8.3 List of delegators
If you are trying to obtain a list of delegators for a specific pool, then you could run the following query:
SELECT
sa.id AS stakeAddressId,
sa.view AS delegator_address
FROM stake_address sa
WHERE sa.id IN (
SELECT dg1.addr_id
FROM delegation dg1
JOIN pool_hash ph ON dg1.pool_hash_id = ph.id
WHERE ph.view = 'pool1j20l32n8un5gce4adk44n9zks8cdvnk3amgursud847cwnpgeg4'
AND NOT EXISTS (
SELECT TRUE
FROM delegation dg2
WHERE dg2.addr_id = dg1.addr_id
AND dg2.tx_id > dg1.tx_id
)
AND NOT EXISTS (
SELECT TRUE
FROM stake_deregistration sd
WHERE sd.addr_id = dg1.addr_id
AND sd.tx_id > dg1.tx_id
)
)Expected results format
stakeaddressid | delegator_address
----------------------+-----------------------------------------------------------
10,497 | stake_test1uzhl7a0df7v82xlm8yt06h9zjqlkmu636grf8g63h6e0q0sxt5gz4
145,345 | stake_test1uz48zjhv772tacqt93qp0f4425ly0mc44rrgerqhsca4azctyp6hw
(2 rows)🔎 Looking closer, lets dissect each line:
SELECT sa.id AS stakeAddressId, sa.view AS delegator_address selects the id column (labelling it as stakeAddressId) and the view column (labellting it as delegator_address) from the stake_address table (alias sa).
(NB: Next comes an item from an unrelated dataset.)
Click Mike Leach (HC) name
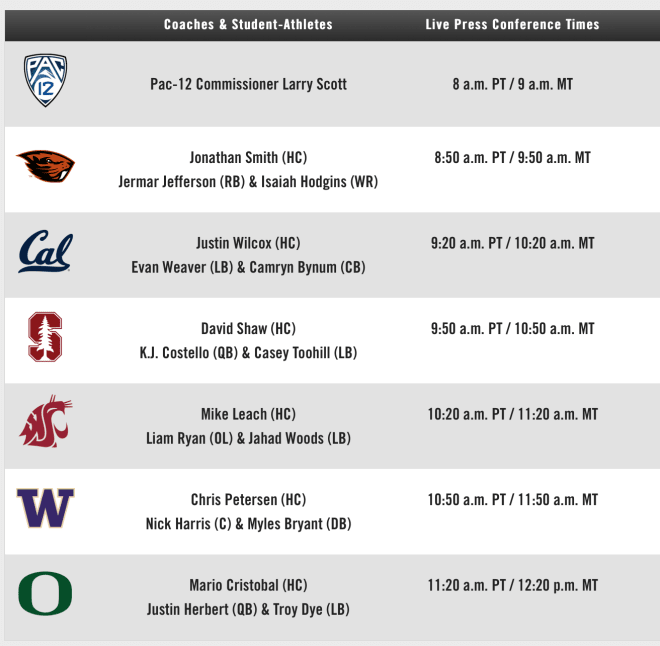660x646 pixels. coord(248,414)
The view column likely represents the human-readable format of the stake address.
FROM stake_address sa means we are looking in the stake_address table.
WHERE sa.id IN (...) is where we filter by checking if the id from the stake_address table exists within the results of the subquery that follows.
The subquery starts with SELECT dg1.addr_id ...selecting the addr_id (stake address id) from the delegation table (alias dg1).
FROM delegation dg1 JOIN pool_hash ph ON dg1.pool_hash_id = ph.id joins the delegation table with the pool_hash table based on the pool_hash_id matching in both tables. This connects delegation records with the associated pool information.
WHERE ph.view = 'pool1j20l32n8un5gce4adk44n9zks8cdvnk3amgursud847cwnpgeg4' filters the joined results to include only delegations to the specific pool we provided.
AND NOT EXISTS (SELECT TRUE FROM delegation dg2 WHERE dg2.addr_id = dg1.addr_id AND dg2.tx_id > dg1.tx_id) ensures that we only consider the latest delegation for each stake address. It checks if there's any other delegation record dg2 for the same addr_id but with a higher tx_id (ie. a later transaction). If such a record exists, it excludes the current delegation dg1 from the results.
Similarly, the AND NOT EXISTS (SELECT TRUE FROM stake_deregistration sd WHERE sd.addr_id = dg1.addr_id AND sd.tx_id > dg1.tx_id) clause checks if there's a stake deregistration record sd for the same addr_id with a higher tx_id. If so, it means the stake address has been deregistered after the delegation, so it's excluded from the results.
Summary
Our first query, 3.1, inspects several tables to return various data on our specific stake pool. Query 3.2 traverses through several tables to pinpoint the owner's stake address for a particular pool. Finally, 3.3 queries the Ledger Sync database schema to return a list of current delegators for the stake pool address we provide.